* _Task requirements_
Work out how many lines below contain the word "GPS原理应用". Only the number is wanted.

* _Input data_
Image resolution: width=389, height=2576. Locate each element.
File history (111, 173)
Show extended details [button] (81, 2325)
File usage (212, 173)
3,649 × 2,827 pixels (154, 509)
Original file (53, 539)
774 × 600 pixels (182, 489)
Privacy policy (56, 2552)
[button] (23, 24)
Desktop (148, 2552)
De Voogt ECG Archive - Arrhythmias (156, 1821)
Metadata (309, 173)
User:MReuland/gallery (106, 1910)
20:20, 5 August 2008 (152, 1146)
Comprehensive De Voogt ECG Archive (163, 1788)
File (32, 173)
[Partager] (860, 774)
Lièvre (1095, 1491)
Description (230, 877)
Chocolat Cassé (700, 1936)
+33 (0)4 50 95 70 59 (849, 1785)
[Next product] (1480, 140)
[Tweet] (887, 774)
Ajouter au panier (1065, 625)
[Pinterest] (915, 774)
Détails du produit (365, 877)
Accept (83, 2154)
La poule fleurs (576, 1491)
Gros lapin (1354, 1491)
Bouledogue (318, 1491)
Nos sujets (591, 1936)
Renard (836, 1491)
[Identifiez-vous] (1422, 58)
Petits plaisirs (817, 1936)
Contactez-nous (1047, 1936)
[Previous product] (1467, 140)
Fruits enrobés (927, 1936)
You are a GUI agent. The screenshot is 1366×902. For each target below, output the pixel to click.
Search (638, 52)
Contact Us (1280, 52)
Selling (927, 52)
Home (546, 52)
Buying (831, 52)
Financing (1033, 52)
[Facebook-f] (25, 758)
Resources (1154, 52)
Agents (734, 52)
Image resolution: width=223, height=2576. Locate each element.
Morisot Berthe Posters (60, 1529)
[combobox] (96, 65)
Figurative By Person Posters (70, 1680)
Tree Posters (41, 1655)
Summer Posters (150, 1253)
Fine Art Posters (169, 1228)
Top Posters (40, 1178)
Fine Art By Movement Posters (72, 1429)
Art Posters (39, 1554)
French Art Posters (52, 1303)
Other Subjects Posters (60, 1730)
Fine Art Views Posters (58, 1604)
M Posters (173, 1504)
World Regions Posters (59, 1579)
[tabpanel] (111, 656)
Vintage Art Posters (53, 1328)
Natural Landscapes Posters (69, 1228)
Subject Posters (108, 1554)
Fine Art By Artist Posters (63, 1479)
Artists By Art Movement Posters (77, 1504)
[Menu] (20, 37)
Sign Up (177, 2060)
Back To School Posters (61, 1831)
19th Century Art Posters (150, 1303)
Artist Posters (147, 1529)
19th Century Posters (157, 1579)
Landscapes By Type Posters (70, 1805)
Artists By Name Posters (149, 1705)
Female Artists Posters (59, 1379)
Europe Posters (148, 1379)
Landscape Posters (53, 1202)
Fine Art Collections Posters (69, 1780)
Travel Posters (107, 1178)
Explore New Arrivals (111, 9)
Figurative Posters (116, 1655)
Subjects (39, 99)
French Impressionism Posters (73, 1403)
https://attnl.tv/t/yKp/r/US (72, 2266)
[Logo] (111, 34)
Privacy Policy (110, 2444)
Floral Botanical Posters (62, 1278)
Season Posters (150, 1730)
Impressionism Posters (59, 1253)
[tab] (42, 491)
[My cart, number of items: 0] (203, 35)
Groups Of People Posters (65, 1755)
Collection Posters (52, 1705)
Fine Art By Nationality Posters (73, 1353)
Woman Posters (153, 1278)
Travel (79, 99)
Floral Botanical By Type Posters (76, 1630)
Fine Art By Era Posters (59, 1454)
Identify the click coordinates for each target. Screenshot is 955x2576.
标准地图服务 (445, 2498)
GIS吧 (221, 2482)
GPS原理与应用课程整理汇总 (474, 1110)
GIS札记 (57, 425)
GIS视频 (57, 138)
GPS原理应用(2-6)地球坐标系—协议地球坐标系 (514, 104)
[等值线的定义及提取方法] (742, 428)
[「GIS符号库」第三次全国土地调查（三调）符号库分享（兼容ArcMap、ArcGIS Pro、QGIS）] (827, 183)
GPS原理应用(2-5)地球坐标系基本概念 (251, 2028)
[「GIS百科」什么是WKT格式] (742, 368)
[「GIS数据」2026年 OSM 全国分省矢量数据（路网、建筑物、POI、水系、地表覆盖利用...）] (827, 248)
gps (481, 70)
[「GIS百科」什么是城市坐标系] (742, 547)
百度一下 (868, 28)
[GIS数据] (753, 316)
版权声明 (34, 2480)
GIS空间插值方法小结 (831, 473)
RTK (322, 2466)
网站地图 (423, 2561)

* _Result for this task_
2